Review Article

The effects of early low dose exposures to the Environmental Estrogen Bisphenol A on the Development of Childhood Asthma

Terumi Midoro-Horiuti* and Randall M Goldblum

Published: 10 July, 2017 | Volume 1 - Issue 1 | Pages: 015-027

Exposure to environmental chemicals is a potential cause for the rapid increase in the prevalence of allergic asthma over the last few decades. The production of the environmental estrogen bisphenol A, the monomer of polycarbonate plastics, has increased rapidly over the last 50 years, such that bisphenol A is one of the most highly produced chemicals. It is detectable in the urine of the vast majority of the human population. While the relationship between the increase of bisphenol A in our environment and the prevalence of asthma does not prove a cause and effect relationship, it provides a strong rationale for experiments that have tested the hypothesis. Because of its small molecular size and hydrophobicity, bisphenol A is easily transferred from the mother to the fetus, via the placenta and in breast milk.

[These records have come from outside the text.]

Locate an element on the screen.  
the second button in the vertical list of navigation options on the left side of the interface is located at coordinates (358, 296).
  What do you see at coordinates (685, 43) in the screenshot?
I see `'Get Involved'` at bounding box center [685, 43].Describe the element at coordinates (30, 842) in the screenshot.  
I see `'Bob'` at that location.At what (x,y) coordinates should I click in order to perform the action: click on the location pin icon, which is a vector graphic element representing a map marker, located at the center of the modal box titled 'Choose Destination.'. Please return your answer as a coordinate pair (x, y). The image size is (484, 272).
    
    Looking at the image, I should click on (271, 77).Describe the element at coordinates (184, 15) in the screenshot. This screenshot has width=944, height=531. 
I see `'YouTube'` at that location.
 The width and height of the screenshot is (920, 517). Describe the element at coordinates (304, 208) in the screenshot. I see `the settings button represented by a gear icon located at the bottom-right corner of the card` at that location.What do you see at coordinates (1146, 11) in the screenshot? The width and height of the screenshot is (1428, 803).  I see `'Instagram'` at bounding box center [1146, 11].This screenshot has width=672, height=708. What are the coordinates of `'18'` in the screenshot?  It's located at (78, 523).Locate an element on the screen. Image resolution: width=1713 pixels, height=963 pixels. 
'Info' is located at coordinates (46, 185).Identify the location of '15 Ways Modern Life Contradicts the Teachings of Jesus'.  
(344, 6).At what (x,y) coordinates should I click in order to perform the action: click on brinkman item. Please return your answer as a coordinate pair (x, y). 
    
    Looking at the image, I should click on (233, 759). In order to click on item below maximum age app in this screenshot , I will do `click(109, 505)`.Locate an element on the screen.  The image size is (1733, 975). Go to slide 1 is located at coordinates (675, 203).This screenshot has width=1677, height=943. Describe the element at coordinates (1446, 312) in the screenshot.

We have reviewed all the publications available on medline on the human epidemiological studies of the early bisphenol A exposure on the development of allergic asthma and experimental studies using mouse model of the effects of early bisphenol A exposure on the development of asthma. There are eight human epidemiological studies and five mouse model studies currently published.

The human studies suggest that bisphenol A exposure in early life enhances the likelihood of developing asthma on at least one of the study groups. The effects of early bisphenol A exposure were observed as an enhanced development of asthma before adolescent in the animal model.